Actions to take ->
#1 Rewrite the paragraph of the silatrane abstract that begins "The procedure of surface functionalization" as a short bulleted list that keeps its main facts.
#2 Reproduce the portion of the silatrane abstract starting with "Silatrane-based surface chemistry" and going on through "Lyubchenko, Yuri L.", word for word.
#3 According to the silatrane abstract, at what pH is APS extremely resistant to hydrolysis and polymerization?

Supplied text ->
====================

Silatrane-based surface chemistry for immobilization of DNA, protein-DNA complexes and other biological materials

• Published in: Ultramicroscopy Vol. 97; no. 1; pp. 279 - 287
• Main Authors: Shlyakhtenko, Luda S., Gall, Alexander A., Filonov, Alexander, Cerovac, Zoran, Lushnikov, Alexander, Lyubchenko, Yuri L.
• Format: Journal Article Conference Proceeding
• Language: English; Russian
• Published: Amsterdam Elsevier B.V 01.10.2003; Elsevier Science
• Subjects: Adsorption; AFM; Aluminum Silicates; Aminosilanes; Bridged Bicyclo Compounds, Heterocyclic - chemical synthesis; Bridged Bicyclo Compounds, Heterocyclic - chemistry; DNA - chemistry; DNA - metabolism; DNA dynamics; DNA, Superhelical - chemistry; Microscopy, Atomic Force - methods; Organosilicon Compounds - chemical synthesis; Organosilicon Compounds - chemistry; Plasmids - genetics; Streptavidin - chemistry; Streptavidin - metabolism; Surface functionalization; Surface Properties; Surface functionalization; AFM; DNA dynamics; Aminosilanes
• ISSN: 0304-3991; 1879-2723
• DOI: 10.1016/S0304-3991(03)00053-6

The procedure of surface functionalization based on the use of 1-(3-Aminopropyl)silatrane (APS) instead of our early procedure utilizing aminopropyl triethoxy silane (APTES) is described. Unlike APTES, APS is less reactive and extremely resistant to hydrolysis and polymerization at neutral pH. The kinetics of DNA adsorption to APS-mica was studied. The results are consistent with a diffusion controlled mechanism suggesting that DNA molecules bind irreversibly with the surface upon immobilization. This conclusion is supported by the data on imaging of supercoiled DNA, the labile conformations of which are very sensitive to the conditions at the surface–liquid interface. In addition, we demonstrated directly that the segments of DNA molecules could move along the surface if the sample is imaged in aqueous solution without drying of the sample. Using the time-lapse mode of AFM imaging we visualized the transition of purine–pyrimidine sequence in supercoiled DNA from intramolecular triple-helical conformation (H-form) into the B-helix upon the change of pH from acidic (pH 5) to neutral. The mechanisms of the H-to-B transitions and the correlation of the local structural transitions with a global DNA conformation are discussed.

====================

Extracted material ->
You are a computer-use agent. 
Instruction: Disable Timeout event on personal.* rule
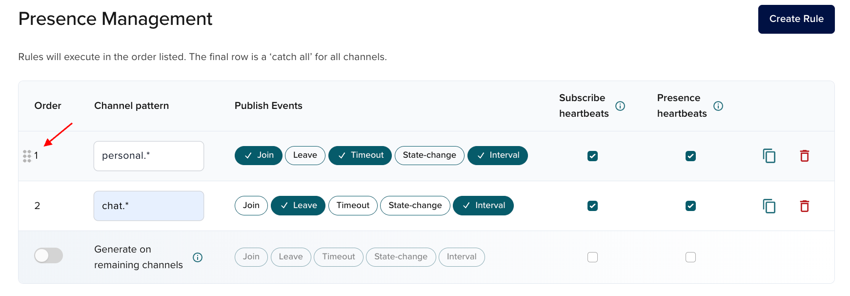[x=360, y=155]
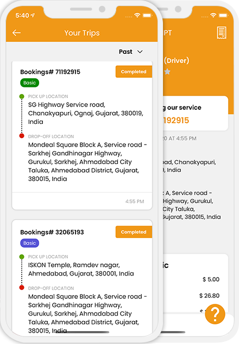Tap the back arrow in Your Trips header
Screen dimensions: 239x344
(16, 33)
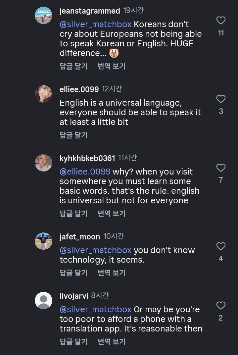238x355 pixels.
Task: View kyhkhbkeb0361's profile photo
Action: click(43, 163)
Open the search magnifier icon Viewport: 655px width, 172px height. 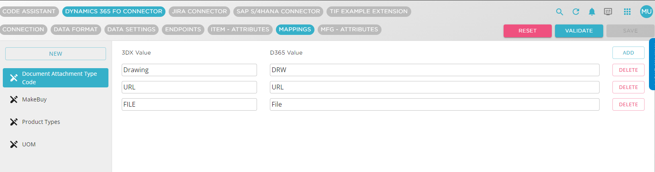click(x=559, y=12)
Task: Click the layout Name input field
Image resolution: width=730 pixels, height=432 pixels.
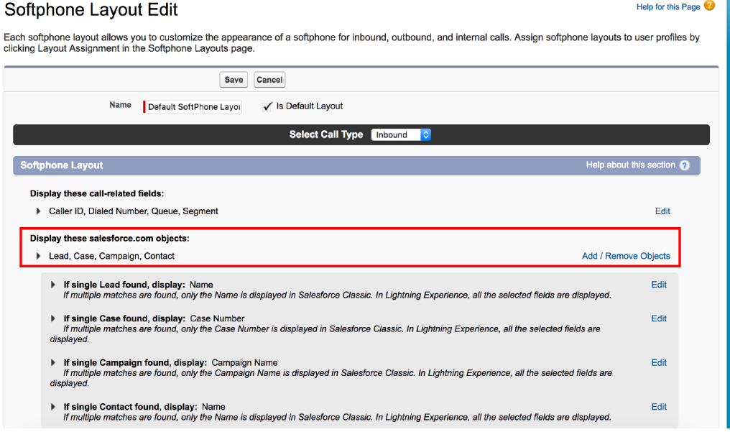Action: click(193, 106)
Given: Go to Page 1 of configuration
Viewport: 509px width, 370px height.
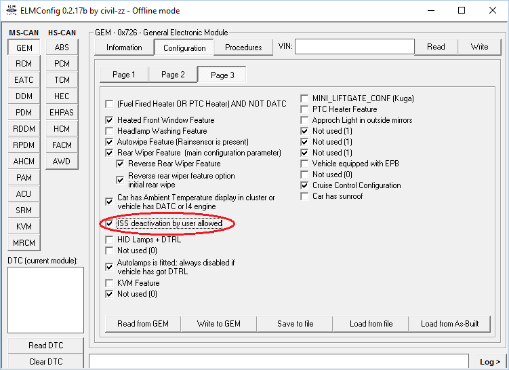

====================

Outputs for the tasks ->
#1
- A surface functionalization procedure using 1-(3-Aminopropyl)silatrane (APS) replaces the earlier procedure based on aminopropyl triethoxy silane (APTES).
- Unlike APTES, APS is less reactive and extremely resistant to hydrolysis and polymerization at neutral pH.
- Studies of DNA adsorption kinetics on APS-mica fit a diffusion-controlled mechanism, indicating that DNA binds irreversibly to the surface.
- Imaging of supercoiled DNA, whose labile conformations are sensitive to surface–liquid conditions, supports this conclusion.
- Segments of DNA molecules were shown to move along the surface when samples are imaged in aqueous solution without drying.
- Time-lapse AFM imaging showed a purine–pyrimidine sequence in supercoiled DNA shifting from the triple-helical H-form to the B-helix as pH changed from acidic (pH 5) to neutral.
- The mechanisms of the H-to-B transitions and their correlation with global DNA conformation are discussed.

#2
Silatrane-based surface chemistry for immobilization of DNA, protein-DNA complexes and other biological materials

• Published in: Ultramicroscopy Vol. 97; no. 1; pp. 279 - 287
• Main Authors: Shlyakhtenko, Luda S., Gall, Alexander A., Filonov, Alexander, Cerovac, Zoran, Lushnikov, Alexander, Lyubchenko, Yuri L.

#3 At neutral pH.